__Activity__: Return, with both end lines included, exactly what the data below holds from the line with "Image resolution: width=806" through the line with "Click the blue back arrow icon", though not the pictures.

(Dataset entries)
·····

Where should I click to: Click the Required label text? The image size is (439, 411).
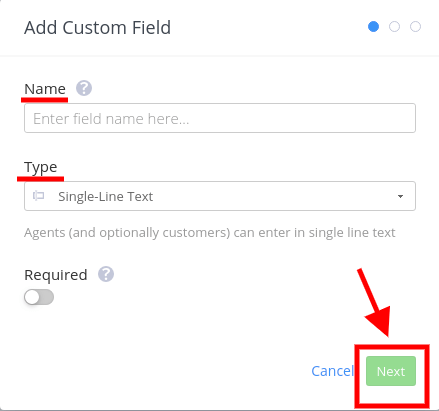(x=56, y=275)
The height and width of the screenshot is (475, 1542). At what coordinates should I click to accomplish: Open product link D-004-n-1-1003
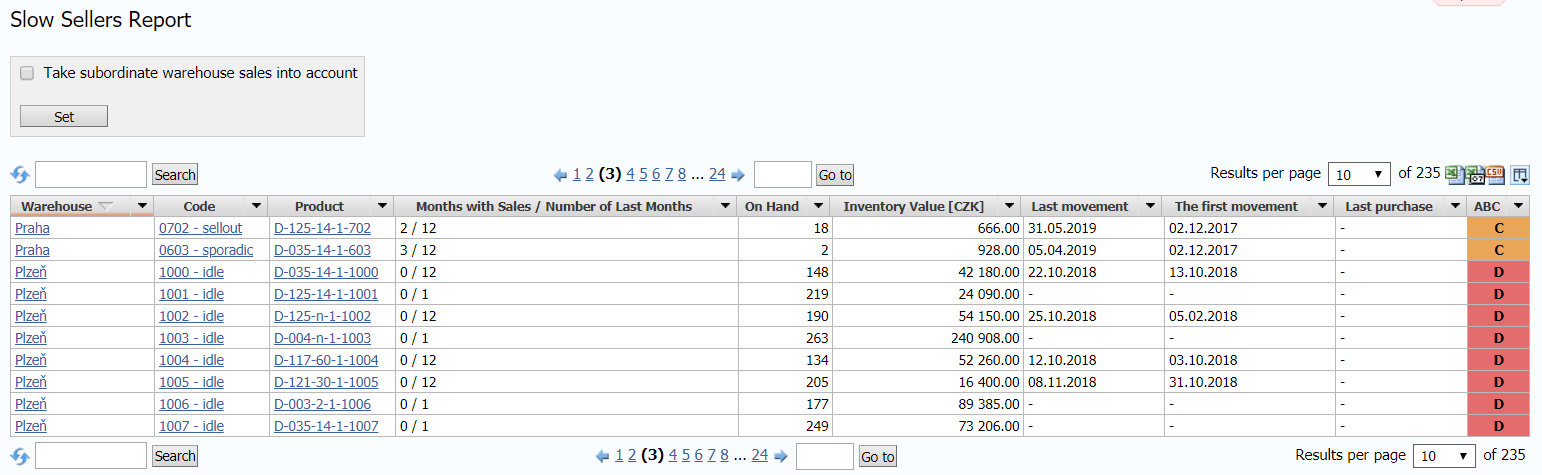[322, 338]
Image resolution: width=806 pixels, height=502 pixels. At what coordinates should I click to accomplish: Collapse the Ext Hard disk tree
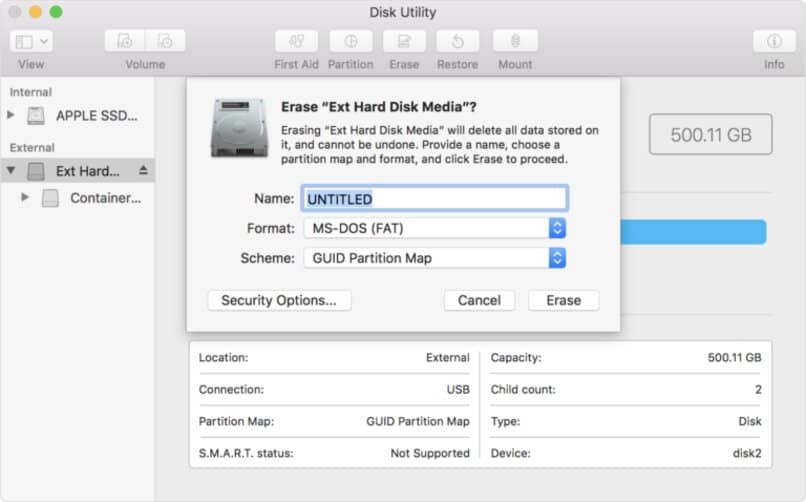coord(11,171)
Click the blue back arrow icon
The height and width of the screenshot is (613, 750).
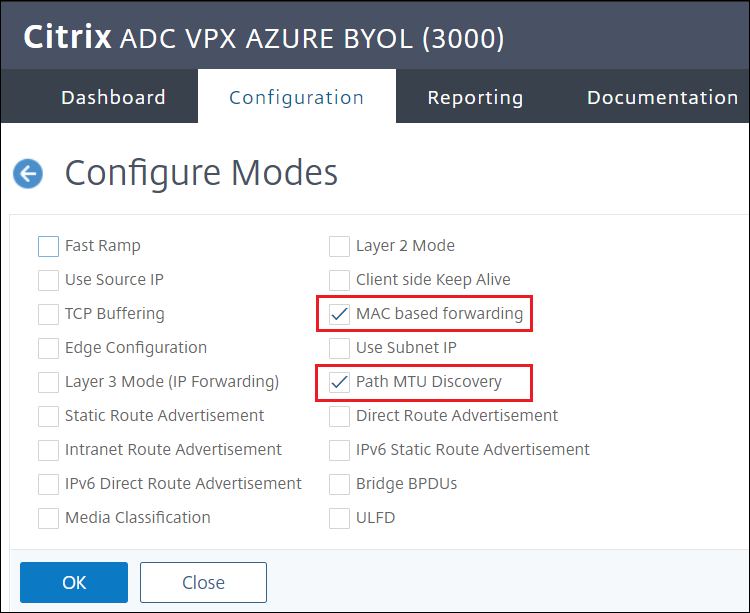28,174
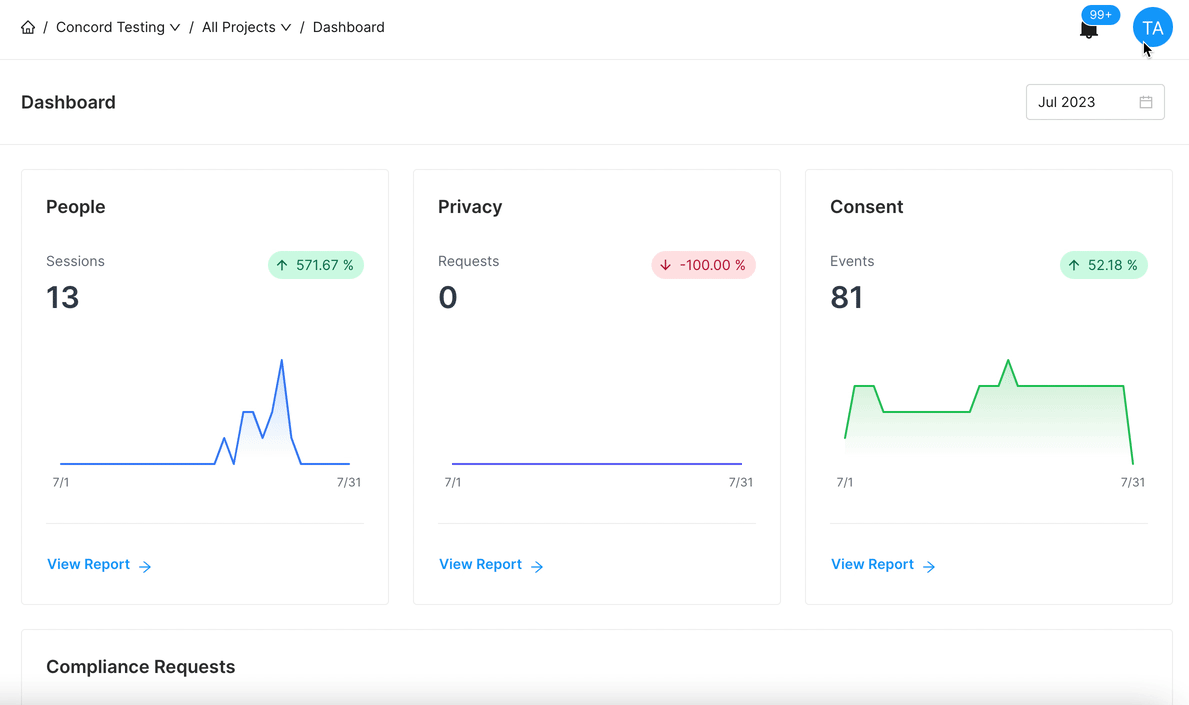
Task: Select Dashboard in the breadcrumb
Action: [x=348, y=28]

·····

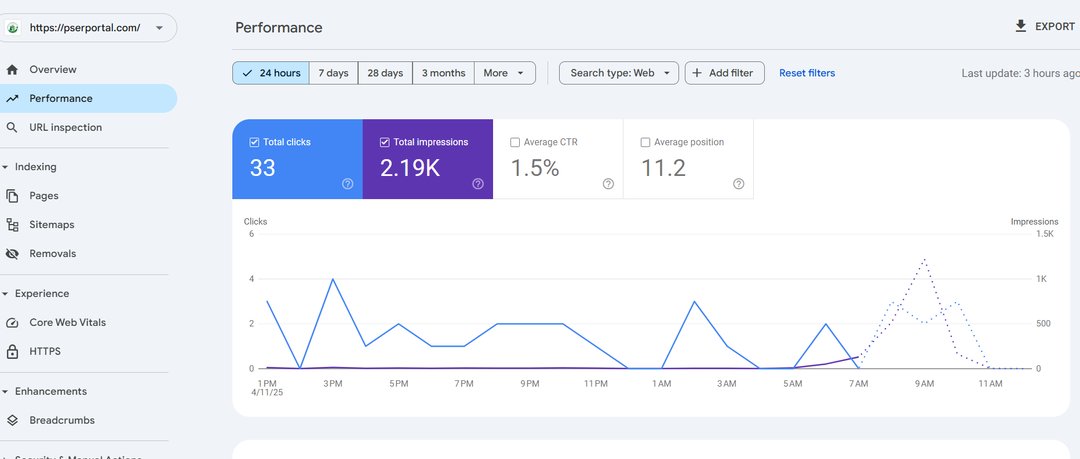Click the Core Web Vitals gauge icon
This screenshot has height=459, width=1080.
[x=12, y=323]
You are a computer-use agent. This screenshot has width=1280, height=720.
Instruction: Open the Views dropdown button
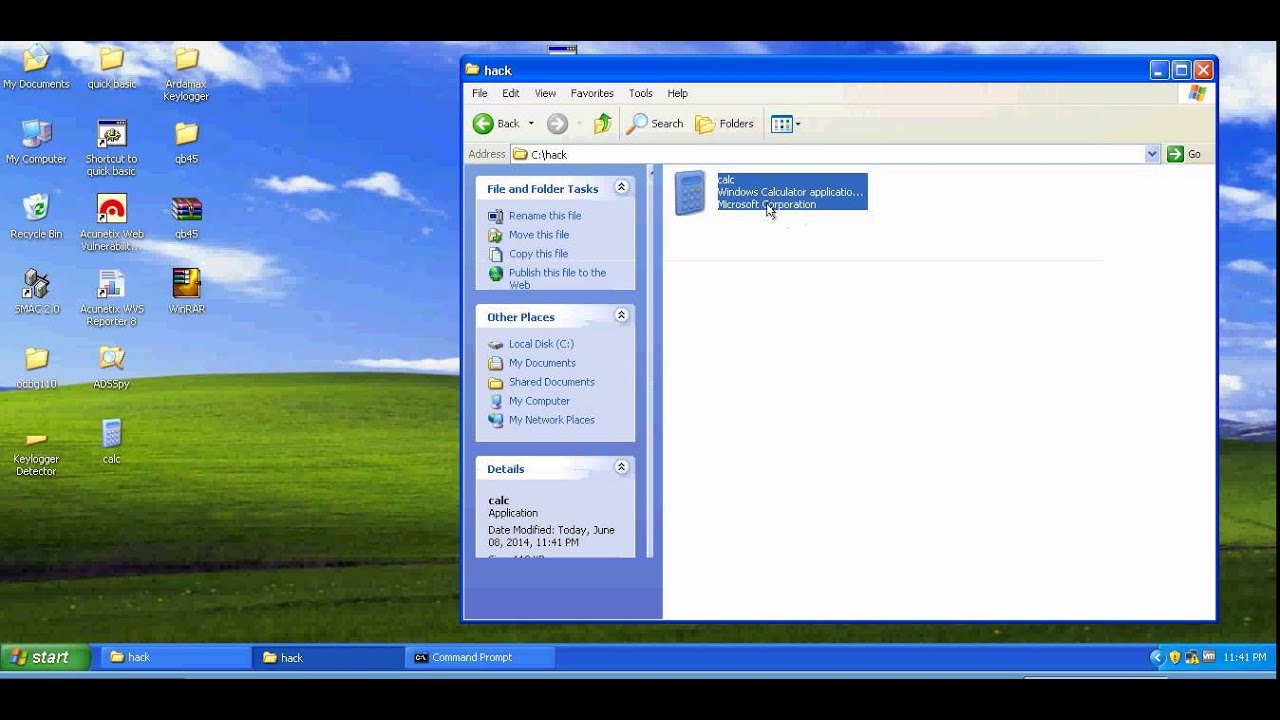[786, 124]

·····

__Response for this exercise__:
Image resolution: width=806 pixels, height=502 pixels. At what coordinates should I click to accomplish: Collapse the Ext Hard disk tree
coord(11,171)
Click the blue back arrow icon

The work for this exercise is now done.